→ RECORD EXTRACTS:
Start of Block

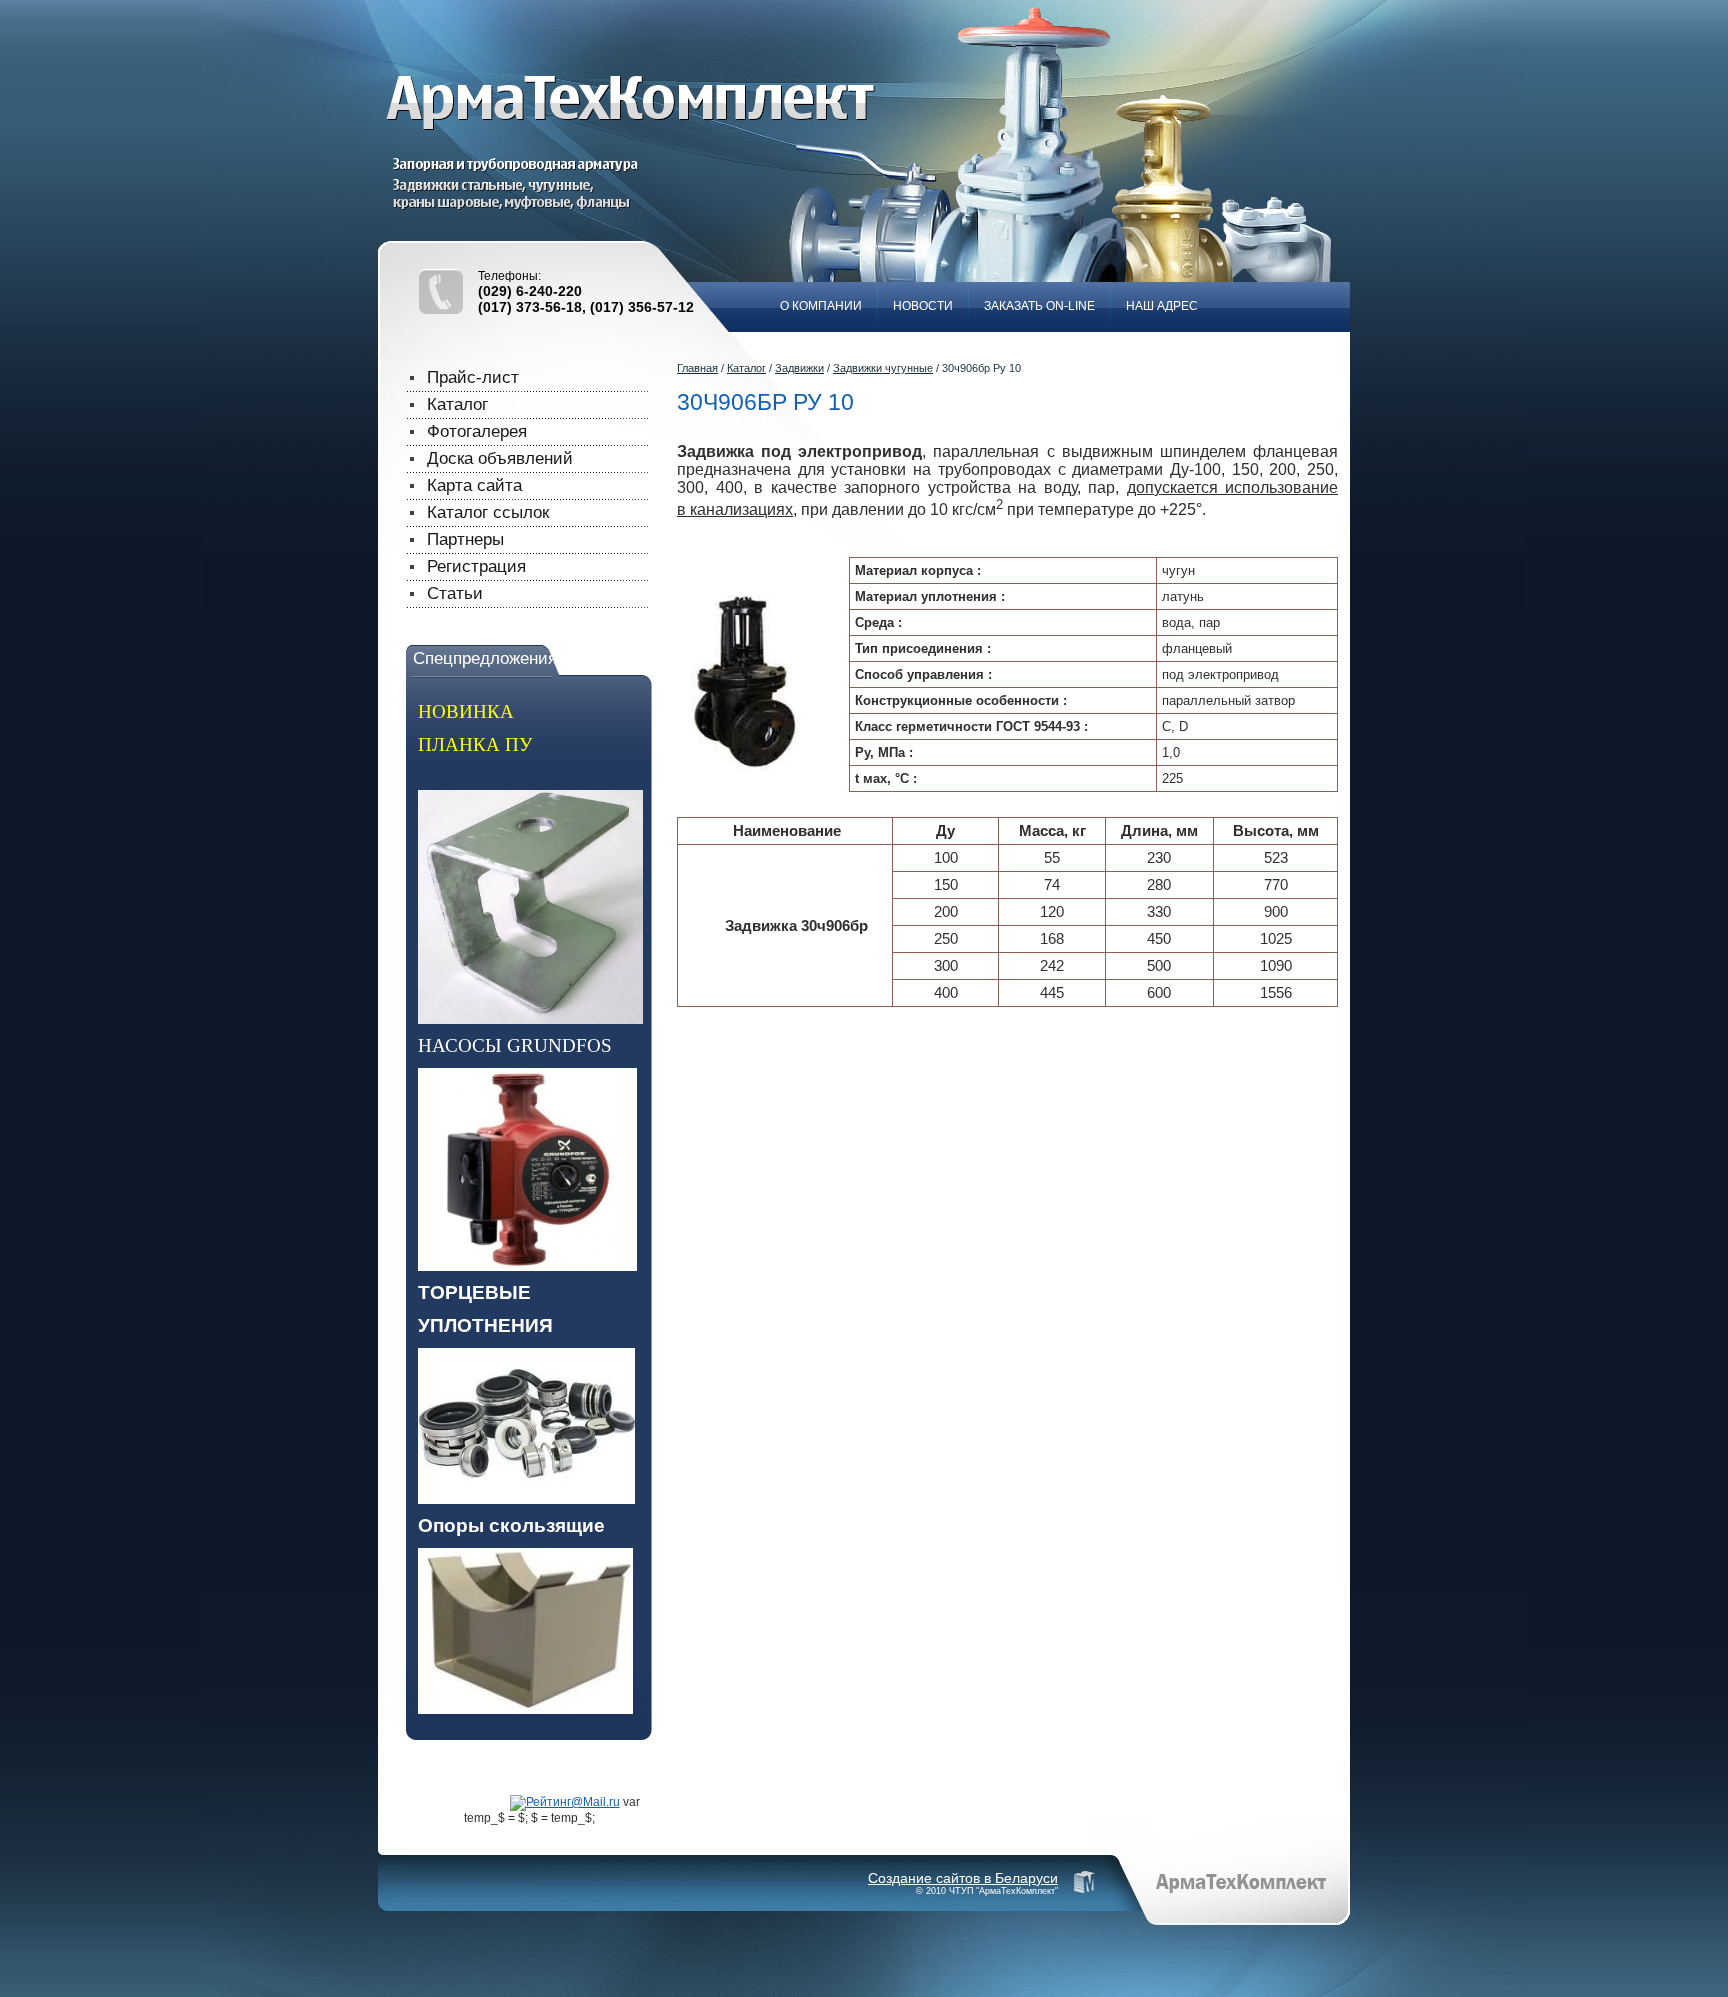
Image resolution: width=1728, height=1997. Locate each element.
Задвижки (799, 368)
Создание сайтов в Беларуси (963, 1878)
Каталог (746, 368)
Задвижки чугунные (883, 368)
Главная (697, 368)
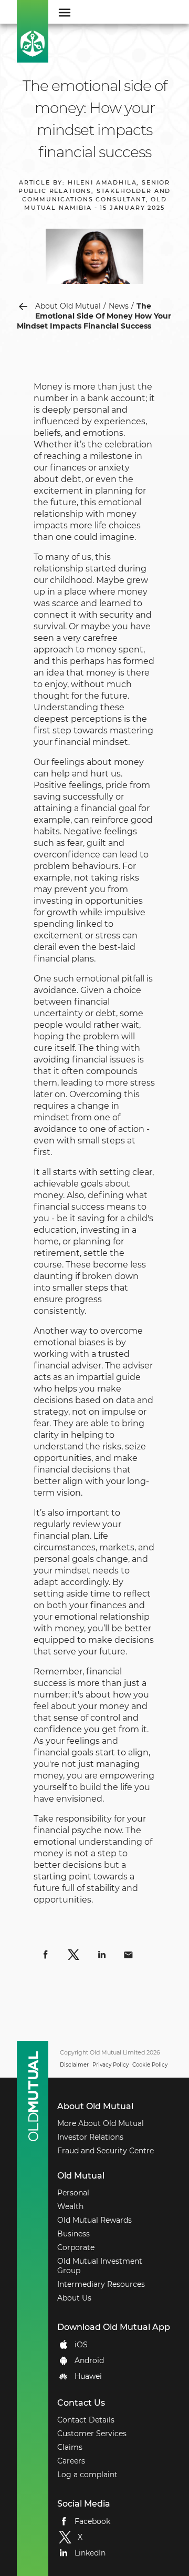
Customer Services (92, 2433)
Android (89, 2360)
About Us (74, 2298)
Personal (73, 2192)
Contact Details (85, 2420)
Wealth (70, 2206)
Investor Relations (90, 2137)
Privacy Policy (110, 2064)
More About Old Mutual (100, 2123)
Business (73, 2233)
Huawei (88, 2376)
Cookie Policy (149, 2064)
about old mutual (68, 306)
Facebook (92, 2521)
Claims (69, 2447)
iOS (81, 2344)
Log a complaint (87, 2474)
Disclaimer (74, 2064)
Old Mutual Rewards (94, 2220)
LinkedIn (90, 2553)
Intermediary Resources (101, 2284)
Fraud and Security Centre (105, 2150)
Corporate (75, 2247)
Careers (71, 2461)
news (119, 306)
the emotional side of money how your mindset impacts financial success (94, 316)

End of Block

→ TASK ITEM: Everything from the top line of the data down to and including the line with "Privacy Policy (110, 2064)" is to be copied, except the pictures.

→ TASK OUTPUT:
Image resolution: width=1728, height=1997. Locate each element.
Задвижки (799, 368)
Создание сайтов в Беларуси (963, 1878)
Каталог (746, 368)
Задвижки чугунные (883, 368)
Главная (697, 368)
Customer Services (92, 2433)
Android (89, 2360)
About Us (74, 2298)
Personal (73, 2192)
Contact Details (85, 2420)
Wealth (70, 2206)
Investor Relations (90, 2137)
Privacy Policy (110, 2064)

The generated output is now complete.